**Reading text:**
────────────────────────────────────────
3. Rights Not Relinquished. Executive does not by this Release relinquish (a) any right to any vested benefits under any benefit plans or arrangements maintained by Benchmark or its subsidiaries or affiliates, (b) any right to indemnification under any applicable directors and officers liability insurance policy, indemnity agreement, applicable state and federal law and Benchmark’s articles of incorporation and bylaws, (c) any rights in Executive’s capacity as a securityholder of Benchmark, (d) Executive’s right to receive the benefits set forth in Sections 6(c) or 6(d) of the Employment Agreement, as applicable.
4. Risk of Mistake of Fact. Executive understands that any of the facts or circumstances that Executive may currently rely on may later be found, suspected or claimed to be different from the facts and circumstances as Executive now believe them to be (each, a “Mistake of Fact”). Executive assumes the risk of any Mistake of Fact and agrees that this Release shall remain effective despite any such Mistake of Fact. Specifically, it is a condition of this Release, and it is Executive’s intention by signing this Release, that except as expressly set forth herein the release of claims contained in this Release shall be effective as a bar to each and every claim, whether now known or unknown.
────────────────────────────────────────
**Exercise tasks:**
- a) List every right that, according to the release text, Executive does not relinquish.
- b) Write what comes next in the release text, starting after its final sentence.
The material after this point has nothing to do with the release text.

**Supplied information:**
────────────────────────────────────────
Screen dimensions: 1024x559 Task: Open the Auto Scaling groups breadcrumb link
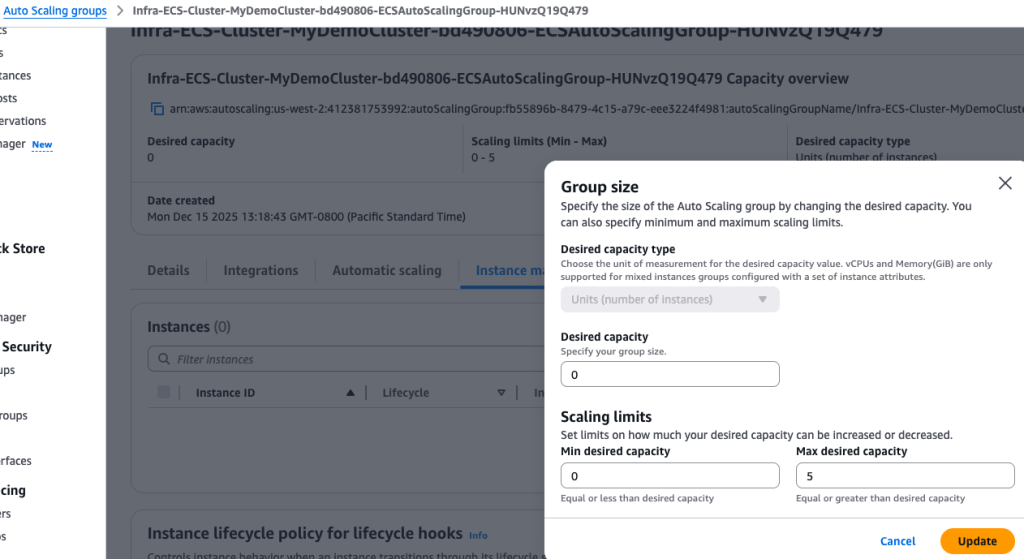(x=56, y=10)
────────────────────────────────────────
**Expected results:**
- a)
1. Any right to any vested benefits under any benefit plans or arrangements maintained by Benchmark or its subsidiaries or affiliates
2. Any right to indemnification under any applicable directors and officers liability insurance policy, indemnity agreement, applicable state and federal law and Benchmark's articles of incorporation and bylaws
3. Any rights in Executive's capacity as a securityholder of Benchmark
4. Executive's right to receive the benefits set forth in Sections 6(c) or 6(d) of the Employment Agreement, as applicable

- b)
5. No Lawsuits, Complaints, or Claims. Executive waives his right to file any charge or complaint against Benchmark and/or any of the Released Parties arising out of his employment or separation from employment or any facts occurring prior to the Executive signing this Release before any federal, state or local court or any federal, state or local administrative agency, except where such waivers are prohibited by law. By signing this Release, Executive represents that he has not filed any such claims, causes of action or complaints. Notwithstanding the foregoing, Executive does not waive or release any claim which cannot be validly waived or released by private agreement. Specifically, nothing in this Release shall prevent Executive from filing a charge or complaint with, or from participating in, an investigation or proceeding conducted by the SEC, EEOC, DFEH or any other federal, state or local agency charged with the enforcement of any employment laws. However, Executive understands that by signing this Release, Executive waives the right to recover any damages or to receive other relief in any claim or suit brought by or through the EEOC, the DFEH or any other state or local deferral agency on Employee’s behalf to the fullest extent permitted by law, but expressly excluding any award or other relief available from the SEC. This Release is not intended to, and shall not be interpreted in any manner that limits or restricts Executive from, exercising any legally protected whistleblower rights (including
pursuant to Rule 21F under the U.S. Securities and Exchange Act of 1934) or receiving an award for information provided to any government agency under any legally protected whistleblower rights. Executive acknowledges that he has no pending workers’ compensation claims and that this Release is not related in any way to any claim for workers’ compensation benefits, and that he has no basis for such a claim.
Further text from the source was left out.